Single metrical line in a poetic composition

A verse is formally a single metrical line in a poetic composition. However, verse has come to represent any grouping of lines in a poetic composition, with groupings traditionally having been referred to as stanzas.

Verse in the uncountable (mass noun) sense refers to poetry in contrast to prose. Where the common unit of verse is based on meter or rhyme, the common unit of prose is purely grammatical, such as a sentence or paragraph.

Verse in the second sense is also used pejoratively in contrast to poetry to suggest work that is too pedestrian or too incompetent to be classed as poetry.

==Types of verse==
===Rhymed verse===
Rhymed verse is historically the most commonly used form of verse in English. It generally has a discernible meter and an end rhyme.

    I felt a Cleaving in my Mind –
    As if my Brain had split –
    I tried to match it – Seam by Seam –
    But could not make them fit.

    The thought behind, I strove to join
    Unto the thought before –
    But Sequence ravelled out of Sound
    Like Balls – upon a Floor.
                                              —Emily Dickinson

=== Blank verse ===
Blank verse is poetry written in regular, metrical, but unrhymed, lines, almost always composed of iambic pentameters.
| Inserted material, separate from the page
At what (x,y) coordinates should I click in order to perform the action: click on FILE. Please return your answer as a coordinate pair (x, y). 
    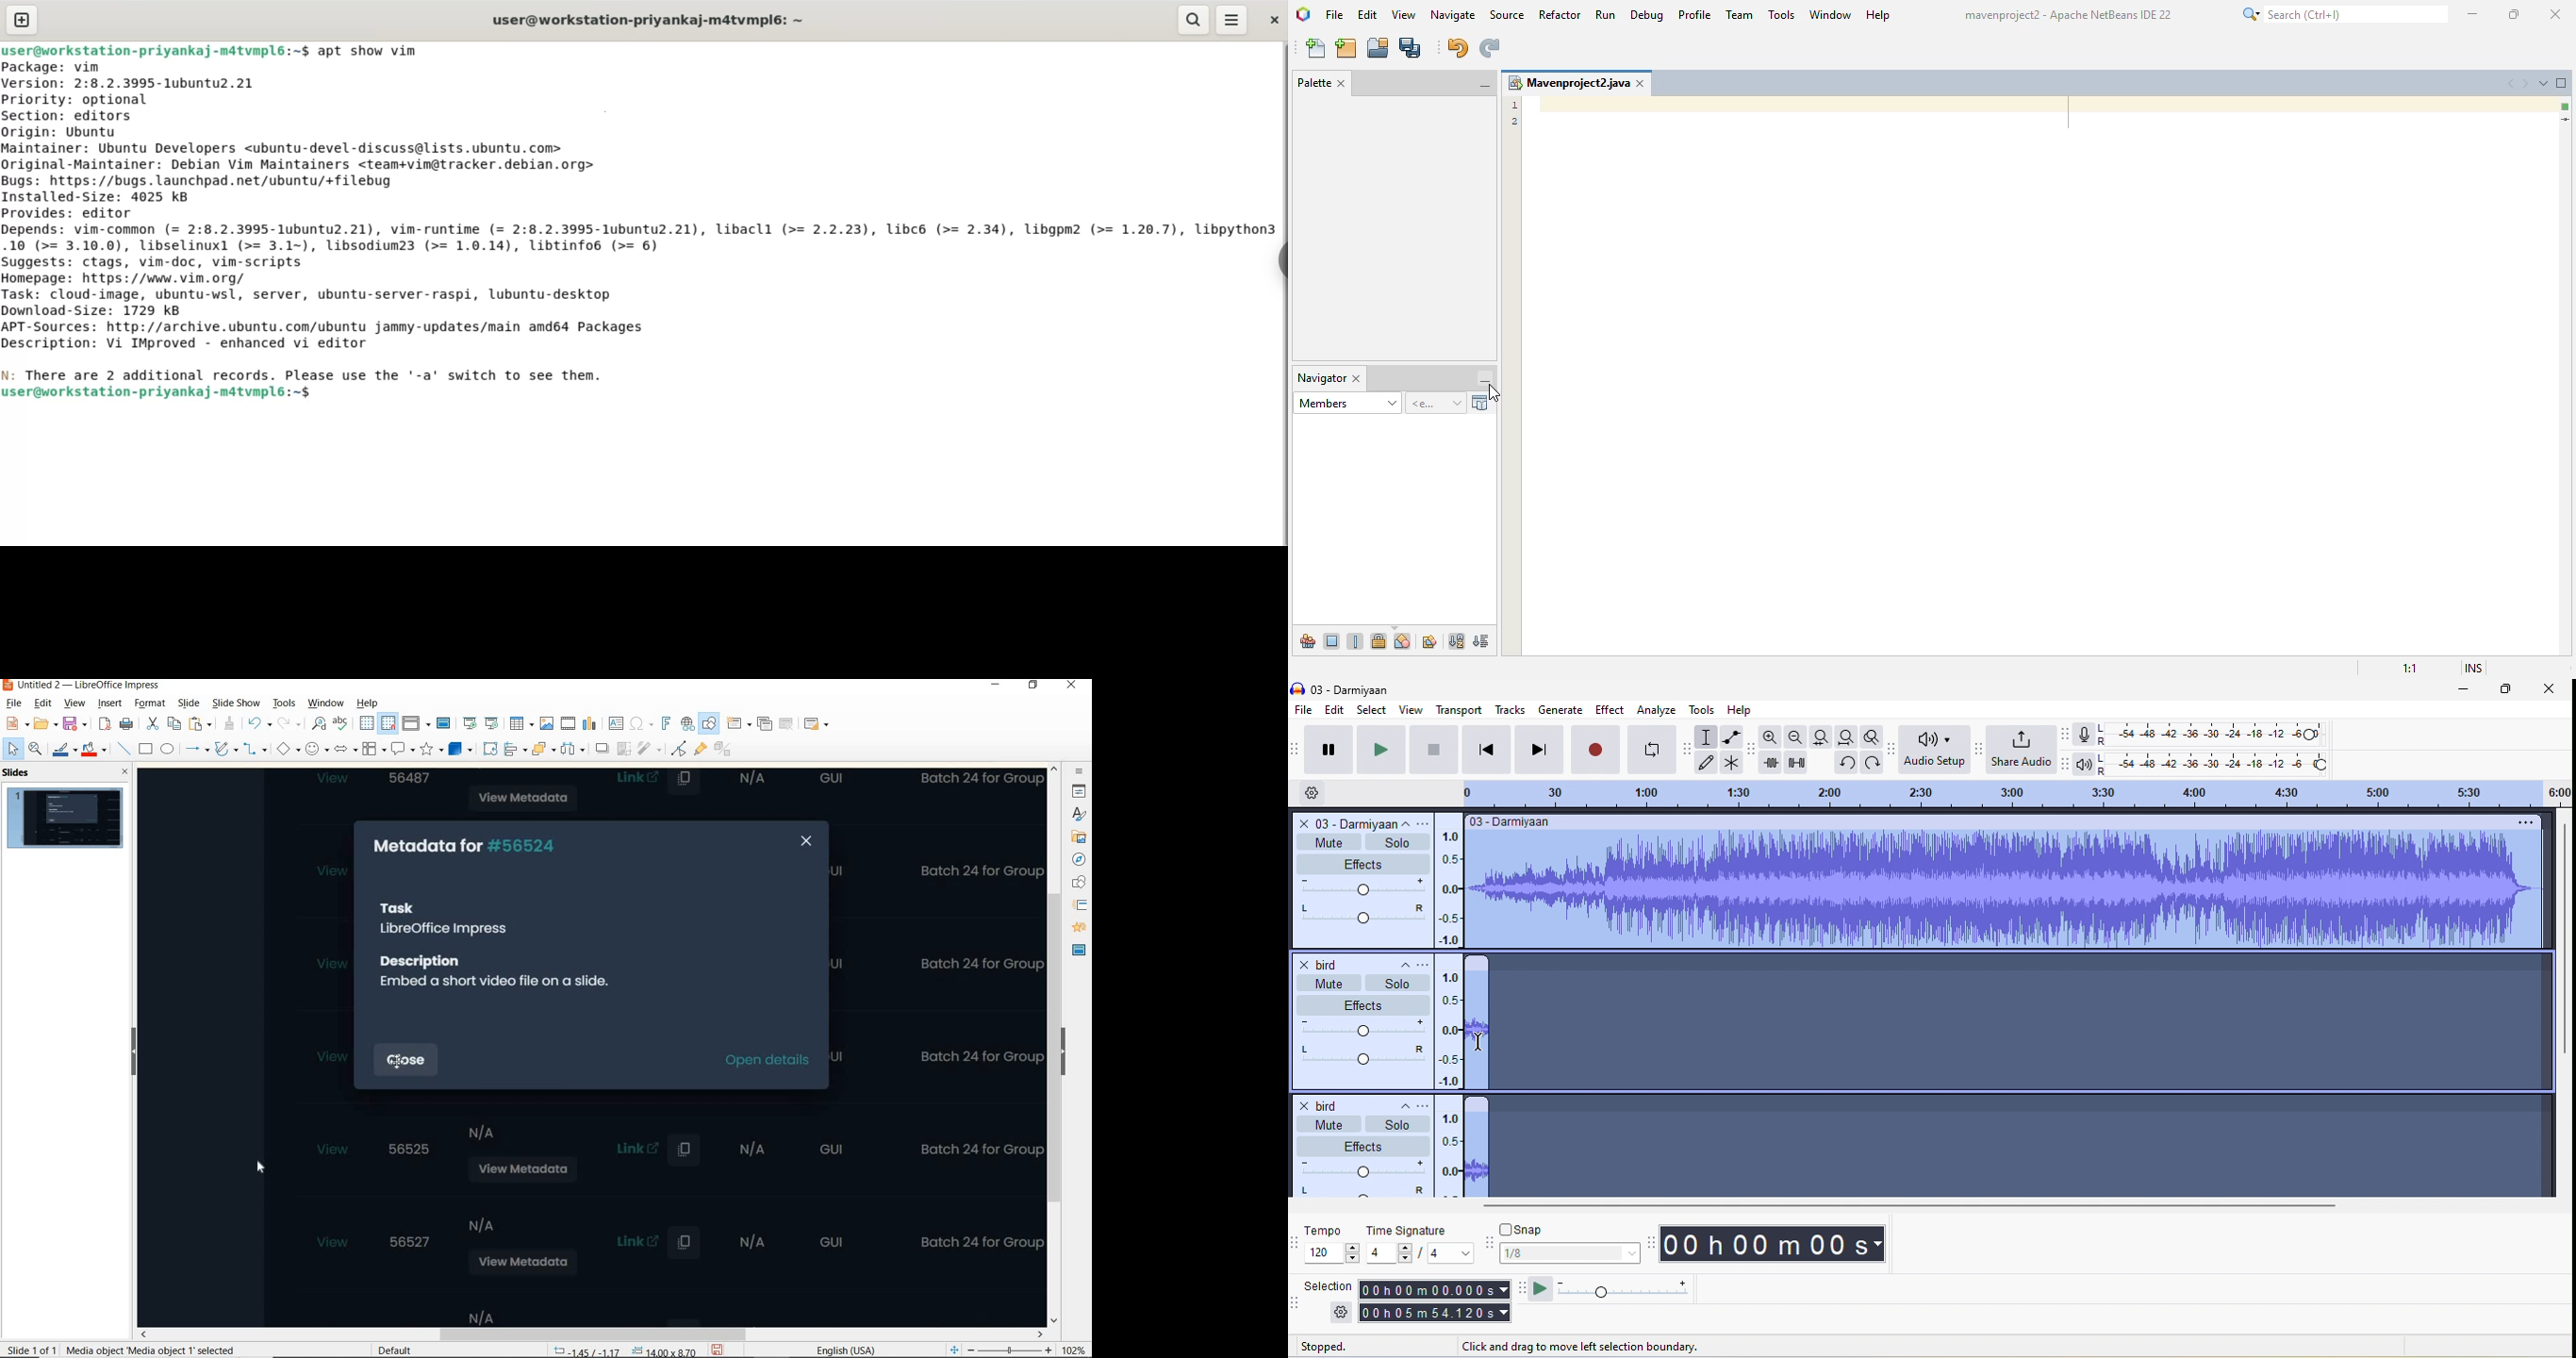
    Looking at the image, I should click on (12, 704).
    Of man's first disobedience, and the fruit
    Of that forbidden tree, whose mortal taste
    Brought death into the world, and all our woe,
    With loss of Eden, till one greater man
    ....
                                              —John Milton (from Paradise Lost)

=== Free verse ===
Free verse is usually defined as having no fixed meter and no end rhyme. Although free verse may include end rhyme, it commonly does not.

    Whirl up, sea—
    Whirl your pointed pines
    Splash your great pines
    On our rocks,
    Hurl your green over us,
    Cover us with your pools of fir.
                                              —H.D.